Sunday, May 08, 2005

On Torah Study...

When a small group of high school students decided they wanted to try something different six years ago, Bnei Akiva, the international religious Zionist youth group, was known for being a fun place for Zionist kids to socialize. A group of grade twelve students tried to kick-start a weekly Torah study program that year, but could only get five or six students to show up every week, Arye Sokol remembers.

“Two years ago, we struggled to get a minyan [of ten],” the UofT student says, surveying the packed room with pride. “This year we get 70 people a week.”

The program’s premise is simple: High school students get paired up with university students and learn in pairs and small groups. They come for an hour of group study, a brief speaker, the evening prayer Maariv and refreshments. Not where you’d expect to find a student when prime time TV is on. But this year, the popular program has swelled far beyond expectations.

The high school students who come every week often finish their classes as late as five or six pm. The university students come during midterms and even during exams. Most can’t imagine doing otherwise.

“When I walk into this room full of high school students learning together, it’s uplifting and it makes it fun. It’s nice to come to a place where learning is not for marks and it’s a positive atmosphere,” says Sara Yeres, an Ulpanat Orot student in grade 12. She, along with Sokol and two other students, coordinate the weekly program, which is called “Beit Midrash”, or ‘house of study’. Together with UofT student Sara Greenwood and Or Chaim student Ezra Javasky, they are responsible for creating the atmosphere of a house of study, something they attribute to the students who have begun to come in large numbers this year.

The program’s vibrance depends on older students drawing in younger ones, which is how Ulpana grade nine student Chaya Solomon was recruited this year.

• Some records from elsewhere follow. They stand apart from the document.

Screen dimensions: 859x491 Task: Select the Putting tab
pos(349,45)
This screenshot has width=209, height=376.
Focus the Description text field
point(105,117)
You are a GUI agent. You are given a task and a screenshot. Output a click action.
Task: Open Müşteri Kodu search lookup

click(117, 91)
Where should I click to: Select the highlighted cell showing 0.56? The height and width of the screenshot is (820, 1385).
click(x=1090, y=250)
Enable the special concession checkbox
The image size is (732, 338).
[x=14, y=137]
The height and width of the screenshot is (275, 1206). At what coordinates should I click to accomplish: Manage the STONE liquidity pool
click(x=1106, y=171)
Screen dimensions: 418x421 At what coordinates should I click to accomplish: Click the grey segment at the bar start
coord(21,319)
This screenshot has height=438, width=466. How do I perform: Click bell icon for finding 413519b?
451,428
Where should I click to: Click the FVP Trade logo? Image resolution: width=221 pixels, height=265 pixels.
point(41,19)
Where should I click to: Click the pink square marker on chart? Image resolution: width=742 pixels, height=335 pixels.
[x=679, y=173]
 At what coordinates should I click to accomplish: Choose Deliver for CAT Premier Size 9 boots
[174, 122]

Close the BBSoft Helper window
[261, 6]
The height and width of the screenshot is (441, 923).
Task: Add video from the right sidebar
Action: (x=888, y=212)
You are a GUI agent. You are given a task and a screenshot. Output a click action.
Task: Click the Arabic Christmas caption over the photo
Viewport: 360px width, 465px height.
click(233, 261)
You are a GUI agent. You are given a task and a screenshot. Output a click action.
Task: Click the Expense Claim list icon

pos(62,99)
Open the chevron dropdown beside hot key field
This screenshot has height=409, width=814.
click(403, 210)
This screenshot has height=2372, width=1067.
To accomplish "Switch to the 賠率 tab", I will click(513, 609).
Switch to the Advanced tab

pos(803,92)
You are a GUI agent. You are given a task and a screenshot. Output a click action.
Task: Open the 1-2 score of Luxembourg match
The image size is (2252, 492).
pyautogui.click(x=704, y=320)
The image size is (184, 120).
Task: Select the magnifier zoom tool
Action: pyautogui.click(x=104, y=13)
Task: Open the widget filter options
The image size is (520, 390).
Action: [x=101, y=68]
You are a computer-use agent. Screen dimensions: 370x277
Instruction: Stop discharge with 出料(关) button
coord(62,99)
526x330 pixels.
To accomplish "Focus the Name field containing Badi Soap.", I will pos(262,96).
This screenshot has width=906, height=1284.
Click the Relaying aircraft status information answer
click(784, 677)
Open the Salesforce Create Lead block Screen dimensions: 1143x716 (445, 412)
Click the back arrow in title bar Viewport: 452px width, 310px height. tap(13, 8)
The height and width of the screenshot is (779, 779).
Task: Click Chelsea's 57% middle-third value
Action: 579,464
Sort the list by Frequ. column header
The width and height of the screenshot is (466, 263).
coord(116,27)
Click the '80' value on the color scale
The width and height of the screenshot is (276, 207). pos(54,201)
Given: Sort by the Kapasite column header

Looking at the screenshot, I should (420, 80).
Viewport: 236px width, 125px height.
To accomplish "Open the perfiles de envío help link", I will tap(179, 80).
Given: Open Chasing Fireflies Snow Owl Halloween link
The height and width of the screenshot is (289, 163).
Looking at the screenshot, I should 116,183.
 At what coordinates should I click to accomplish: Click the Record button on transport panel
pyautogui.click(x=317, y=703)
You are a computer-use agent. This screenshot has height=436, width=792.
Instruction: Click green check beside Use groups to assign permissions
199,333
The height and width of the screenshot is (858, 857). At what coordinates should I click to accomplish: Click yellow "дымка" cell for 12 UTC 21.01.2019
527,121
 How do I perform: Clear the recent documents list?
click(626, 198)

“My older brother and older sister came [weekly in previous years],” she says, “so I decided to come, too.” Solomon, who says that she appreciates the opportunity to study Torah without being tested on the material, is like Yeres and Javasky in that respect – they too began attending because their older siblings did.

The record numbers of students have posed a challenge for the organizers, who hold the program weekly at the centrally-located Congregation Bnai Torah. For each new student who comes, the organizers have to find a regular study partner or group. Duos have become trios and groups of three now have five or six studying everything from Bible to Talmud to Jewish philosophy.

In addition to pairing up people with study partners, the organizers line up a weekly speaker, and over the years have hosted scores of interesting people, like Rabbi Charles Grysman from Netivot Hatorah, Rabbi Glenn Black from NCSY, and York University’s Rabbi Dr. Marty Lockshin. Some weeks, the students themselves do the speaking, Javasky says, while other times, it’s the B’nei Akiva shlichot Ayala Shalev and Avital Goddard who share brief words of Torah. Javasky, a grade eleven student, says that his favourite speaker was York student Noam Lockshin, who spoke about the lesson to be learned from Aggadic passages in the Talmud.

And the studying isn’t confined to the weekend – due to popular demand, the four organizers, collectively known as the “Beit Midrash Crew”, have begun Torah study weekly emails, journals for the holidays of Hannukah and Pesach, and they are planning, along with a lot of alum, to complete the entire Torah, Mishna, and Talmud branch of Nezikin in time for their all-night Torah study program on Shavuot. After a year of such tremendous growth, Bnei Akiva has its work cut out for next year, but the students say they are excited to just be doing what they’re already doing.

“It makes me proud to be a part of this,” Yeres says.

- Aliza Libman is a fourth-year religious studies and education student at York University. She has been studying Talmud at the Bnei Akiva Beit Midrash for three years. Published in August 2005.